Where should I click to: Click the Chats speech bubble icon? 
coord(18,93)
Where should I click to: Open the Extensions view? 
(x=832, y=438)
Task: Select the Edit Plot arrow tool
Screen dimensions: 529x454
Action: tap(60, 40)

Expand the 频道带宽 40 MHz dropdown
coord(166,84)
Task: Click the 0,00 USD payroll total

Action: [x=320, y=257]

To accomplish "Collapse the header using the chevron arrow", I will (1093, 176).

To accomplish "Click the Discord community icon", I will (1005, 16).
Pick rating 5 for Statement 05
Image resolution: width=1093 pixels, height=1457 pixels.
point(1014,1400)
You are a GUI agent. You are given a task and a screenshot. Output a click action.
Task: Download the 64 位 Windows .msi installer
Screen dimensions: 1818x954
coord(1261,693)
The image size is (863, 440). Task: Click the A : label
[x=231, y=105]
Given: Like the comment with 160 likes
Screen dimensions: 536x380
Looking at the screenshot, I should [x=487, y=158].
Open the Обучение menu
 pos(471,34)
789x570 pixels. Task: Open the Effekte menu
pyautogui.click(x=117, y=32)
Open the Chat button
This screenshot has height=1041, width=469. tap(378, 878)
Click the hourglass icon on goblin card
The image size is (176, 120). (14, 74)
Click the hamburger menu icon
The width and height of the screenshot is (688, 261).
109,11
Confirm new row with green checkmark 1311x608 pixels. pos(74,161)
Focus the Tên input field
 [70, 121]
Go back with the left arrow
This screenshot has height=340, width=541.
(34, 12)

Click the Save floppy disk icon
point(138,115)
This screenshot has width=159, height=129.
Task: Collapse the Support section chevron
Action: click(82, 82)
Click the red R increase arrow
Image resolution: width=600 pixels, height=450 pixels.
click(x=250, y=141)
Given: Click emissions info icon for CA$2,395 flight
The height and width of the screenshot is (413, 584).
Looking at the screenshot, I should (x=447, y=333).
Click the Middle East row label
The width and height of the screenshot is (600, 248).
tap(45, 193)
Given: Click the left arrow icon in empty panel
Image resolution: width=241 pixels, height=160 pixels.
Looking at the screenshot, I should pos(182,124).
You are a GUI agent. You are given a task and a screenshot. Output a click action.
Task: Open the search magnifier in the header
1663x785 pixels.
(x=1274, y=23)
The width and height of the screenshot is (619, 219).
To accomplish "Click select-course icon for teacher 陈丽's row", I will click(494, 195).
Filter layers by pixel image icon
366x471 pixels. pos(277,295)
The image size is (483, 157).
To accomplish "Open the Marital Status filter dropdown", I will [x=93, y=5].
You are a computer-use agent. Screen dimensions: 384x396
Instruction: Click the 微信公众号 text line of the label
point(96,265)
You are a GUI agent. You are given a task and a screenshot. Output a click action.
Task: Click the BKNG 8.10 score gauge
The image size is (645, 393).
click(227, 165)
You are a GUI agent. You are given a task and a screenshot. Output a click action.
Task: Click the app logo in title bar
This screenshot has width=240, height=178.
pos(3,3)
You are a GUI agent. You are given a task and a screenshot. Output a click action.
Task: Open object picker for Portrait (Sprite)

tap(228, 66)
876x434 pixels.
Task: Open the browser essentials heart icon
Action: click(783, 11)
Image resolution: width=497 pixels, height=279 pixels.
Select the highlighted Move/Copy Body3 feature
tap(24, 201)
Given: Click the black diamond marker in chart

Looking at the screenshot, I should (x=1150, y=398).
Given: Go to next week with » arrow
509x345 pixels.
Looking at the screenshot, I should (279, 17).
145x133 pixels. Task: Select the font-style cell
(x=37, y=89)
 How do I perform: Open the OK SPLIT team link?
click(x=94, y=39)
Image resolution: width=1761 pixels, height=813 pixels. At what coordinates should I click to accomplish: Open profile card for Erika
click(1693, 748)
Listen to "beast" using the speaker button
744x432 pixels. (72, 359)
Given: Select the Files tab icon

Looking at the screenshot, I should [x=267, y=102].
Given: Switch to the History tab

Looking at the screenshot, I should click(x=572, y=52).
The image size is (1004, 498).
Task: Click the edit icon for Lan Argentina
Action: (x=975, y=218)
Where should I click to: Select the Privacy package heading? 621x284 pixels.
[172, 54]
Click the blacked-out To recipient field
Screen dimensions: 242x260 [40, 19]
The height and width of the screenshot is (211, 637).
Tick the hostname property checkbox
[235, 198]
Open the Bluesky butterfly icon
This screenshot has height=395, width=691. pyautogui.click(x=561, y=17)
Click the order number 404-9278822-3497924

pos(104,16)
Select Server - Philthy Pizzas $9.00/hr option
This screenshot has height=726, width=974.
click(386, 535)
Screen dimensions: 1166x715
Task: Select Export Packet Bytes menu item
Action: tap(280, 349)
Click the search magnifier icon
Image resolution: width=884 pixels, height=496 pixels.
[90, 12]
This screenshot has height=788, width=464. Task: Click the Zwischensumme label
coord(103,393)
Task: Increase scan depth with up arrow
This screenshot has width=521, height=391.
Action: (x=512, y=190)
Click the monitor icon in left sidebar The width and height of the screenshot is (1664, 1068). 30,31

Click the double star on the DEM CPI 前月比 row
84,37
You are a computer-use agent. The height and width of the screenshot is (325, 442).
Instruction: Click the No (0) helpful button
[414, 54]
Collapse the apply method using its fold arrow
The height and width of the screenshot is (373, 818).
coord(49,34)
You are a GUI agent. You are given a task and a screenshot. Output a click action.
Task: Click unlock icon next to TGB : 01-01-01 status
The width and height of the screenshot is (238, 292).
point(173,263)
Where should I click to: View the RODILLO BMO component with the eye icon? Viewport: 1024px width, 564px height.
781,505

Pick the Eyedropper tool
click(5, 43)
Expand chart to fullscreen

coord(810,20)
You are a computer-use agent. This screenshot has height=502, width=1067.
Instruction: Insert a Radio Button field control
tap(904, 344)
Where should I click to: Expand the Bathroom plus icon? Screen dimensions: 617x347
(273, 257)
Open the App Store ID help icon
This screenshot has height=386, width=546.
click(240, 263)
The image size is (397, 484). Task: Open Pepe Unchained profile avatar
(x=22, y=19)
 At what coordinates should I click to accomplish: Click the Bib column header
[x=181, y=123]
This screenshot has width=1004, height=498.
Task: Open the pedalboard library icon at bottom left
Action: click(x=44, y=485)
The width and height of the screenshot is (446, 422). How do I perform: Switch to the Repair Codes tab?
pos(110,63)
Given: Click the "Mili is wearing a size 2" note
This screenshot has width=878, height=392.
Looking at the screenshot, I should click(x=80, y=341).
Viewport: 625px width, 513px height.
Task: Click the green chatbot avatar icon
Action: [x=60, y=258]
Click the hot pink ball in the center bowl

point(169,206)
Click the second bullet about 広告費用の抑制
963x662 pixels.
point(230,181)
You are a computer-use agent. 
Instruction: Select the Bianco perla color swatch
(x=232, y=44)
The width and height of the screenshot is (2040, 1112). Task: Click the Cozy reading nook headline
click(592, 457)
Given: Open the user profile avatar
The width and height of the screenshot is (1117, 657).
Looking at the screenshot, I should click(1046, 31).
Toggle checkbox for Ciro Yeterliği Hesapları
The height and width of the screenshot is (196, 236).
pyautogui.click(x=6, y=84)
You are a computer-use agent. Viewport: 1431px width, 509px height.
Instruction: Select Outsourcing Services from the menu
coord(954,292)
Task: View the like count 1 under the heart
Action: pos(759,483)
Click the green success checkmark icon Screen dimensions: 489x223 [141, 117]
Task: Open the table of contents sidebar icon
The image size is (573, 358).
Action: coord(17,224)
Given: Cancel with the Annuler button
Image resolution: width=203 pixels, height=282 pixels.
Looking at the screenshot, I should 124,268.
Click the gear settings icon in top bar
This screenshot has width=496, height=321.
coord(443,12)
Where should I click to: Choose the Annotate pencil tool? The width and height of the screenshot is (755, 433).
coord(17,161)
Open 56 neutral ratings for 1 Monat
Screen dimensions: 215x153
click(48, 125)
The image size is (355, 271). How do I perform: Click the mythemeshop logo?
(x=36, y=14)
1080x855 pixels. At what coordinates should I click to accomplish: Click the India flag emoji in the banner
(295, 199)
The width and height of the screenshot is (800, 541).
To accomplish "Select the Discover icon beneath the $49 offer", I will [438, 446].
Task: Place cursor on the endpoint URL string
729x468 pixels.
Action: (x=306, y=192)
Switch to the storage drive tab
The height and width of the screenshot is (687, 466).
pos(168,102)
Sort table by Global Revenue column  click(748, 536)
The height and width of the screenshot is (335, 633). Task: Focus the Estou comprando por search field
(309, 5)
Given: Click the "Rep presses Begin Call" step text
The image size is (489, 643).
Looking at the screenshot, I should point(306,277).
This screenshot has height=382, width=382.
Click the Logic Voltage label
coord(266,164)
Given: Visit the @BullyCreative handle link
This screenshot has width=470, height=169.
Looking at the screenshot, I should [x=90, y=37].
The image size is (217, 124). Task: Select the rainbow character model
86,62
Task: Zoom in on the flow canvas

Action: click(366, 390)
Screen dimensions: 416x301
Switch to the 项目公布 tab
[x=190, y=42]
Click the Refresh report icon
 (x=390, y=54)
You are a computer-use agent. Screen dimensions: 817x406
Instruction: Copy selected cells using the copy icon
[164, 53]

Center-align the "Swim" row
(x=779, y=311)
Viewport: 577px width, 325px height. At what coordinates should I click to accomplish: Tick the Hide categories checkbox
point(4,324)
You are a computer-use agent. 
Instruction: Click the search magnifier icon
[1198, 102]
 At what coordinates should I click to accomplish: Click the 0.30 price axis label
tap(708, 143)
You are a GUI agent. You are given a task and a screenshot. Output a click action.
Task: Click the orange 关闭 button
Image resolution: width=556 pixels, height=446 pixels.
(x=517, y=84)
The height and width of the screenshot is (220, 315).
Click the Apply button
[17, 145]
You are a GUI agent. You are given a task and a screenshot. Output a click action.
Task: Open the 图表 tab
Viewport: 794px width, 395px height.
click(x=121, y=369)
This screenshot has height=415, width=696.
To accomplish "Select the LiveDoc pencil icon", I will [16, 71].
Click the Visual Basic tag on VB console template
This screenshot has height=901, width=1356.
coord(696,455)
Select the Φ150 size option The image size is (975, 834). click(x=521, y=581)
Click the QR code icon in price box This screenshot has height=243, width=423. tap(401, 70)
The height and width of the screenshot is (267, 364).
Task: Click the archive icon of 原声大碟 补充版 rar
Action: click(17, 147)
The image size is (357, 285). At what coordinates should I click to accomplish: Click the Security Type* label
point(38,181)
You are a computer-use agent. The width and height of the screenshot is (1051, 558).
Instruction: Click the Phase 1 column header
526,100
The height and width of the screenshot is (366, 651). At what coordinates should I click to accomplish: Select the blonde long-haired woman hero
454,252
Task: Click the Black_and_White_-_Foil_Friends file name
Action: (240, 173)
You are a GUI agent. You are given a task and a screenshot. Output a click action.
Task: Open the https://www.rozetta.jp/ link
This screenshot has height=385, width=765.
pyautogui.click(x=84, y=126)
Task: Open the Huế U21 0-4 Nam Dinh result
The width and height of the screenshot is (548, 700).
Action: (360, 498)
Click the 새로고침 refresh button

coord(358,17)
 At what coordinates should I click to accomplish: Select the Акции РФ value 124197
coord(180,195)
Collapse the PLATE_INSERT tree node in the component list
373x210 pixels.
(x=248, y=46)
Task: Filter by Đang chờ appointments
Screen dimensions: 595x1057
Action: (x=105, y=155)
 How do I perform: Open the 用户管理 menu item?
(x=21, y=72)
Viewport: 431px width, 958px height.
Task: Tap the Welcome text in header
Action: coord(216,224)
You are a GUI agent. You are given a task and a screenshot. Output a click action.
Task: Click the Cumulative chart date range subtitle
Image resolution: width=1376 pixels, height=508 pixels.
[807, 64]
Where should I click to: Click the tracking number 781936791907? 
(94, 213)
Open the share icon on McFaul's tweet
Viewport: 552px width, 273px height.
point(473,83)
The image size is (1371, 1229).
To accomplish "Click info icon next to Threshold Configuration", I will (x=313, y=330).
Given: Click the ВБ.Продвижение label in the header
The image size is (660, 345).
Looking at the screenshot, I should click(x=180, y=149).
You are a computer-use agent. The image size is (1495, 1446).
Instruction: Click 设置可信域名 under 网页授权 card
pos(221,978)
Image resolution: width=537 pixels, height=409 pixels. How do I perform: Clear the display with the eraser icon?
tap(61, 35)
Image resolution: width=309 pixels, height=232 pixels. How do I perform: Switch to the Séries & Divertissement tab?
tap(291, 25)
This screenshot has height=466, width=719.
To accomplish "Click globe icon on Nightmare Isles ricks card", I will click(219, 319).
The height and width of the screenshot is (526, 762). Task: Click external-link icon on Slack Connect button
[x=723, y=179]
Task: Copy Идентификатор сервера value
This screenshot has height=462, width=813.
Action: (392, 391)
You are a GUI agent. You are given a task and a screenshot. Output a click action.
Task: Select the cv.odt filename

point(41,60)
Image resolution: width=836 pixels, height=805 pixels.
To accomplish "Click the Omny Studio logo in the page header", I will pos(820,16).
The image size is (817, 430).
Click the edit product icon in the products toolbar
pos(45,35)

|---|

EXERCISE INSTRUCTIONS:
Could you write out, exactly as they stand, only the lines above that begin at the line with "Click the green success" and stop after the line with "The width and height of the screenshot is (800, 541)."?

RESPONSE TO THIS TASK:
Click the green success checkmark icon Screen dimensions: 489x223 [141, 117]
Task: Open the table of contents sidebar icon
The image size is (573, 358).
Action: coord(17,224)
Given: Cancel with the Annuler button
Image resolution: width=203 pixels, height=282 pixels.
Looking at the screenshot, I should 124,268.
Click the gear settings icon in top bar
This screenshot has width=496, height=321.
coord(443,12)
Where should I click to: Choose the Annotate pencil tool? The width and height of the screenshot is (755, 433).
coord(17,161)
Open 56 neutral ratings for 1 Monat
Screen dimensions: 215x153
click(48, 125)
The image size is (355, 271). How do I perform: Click the mythemeshop logo?
(x=36, y=14)
1080x855 pixels. At what coordinates should I click to accomplish: Click the India flag emoji in the banner
(295, 199)
The width and height of the screenshot is (800, 541).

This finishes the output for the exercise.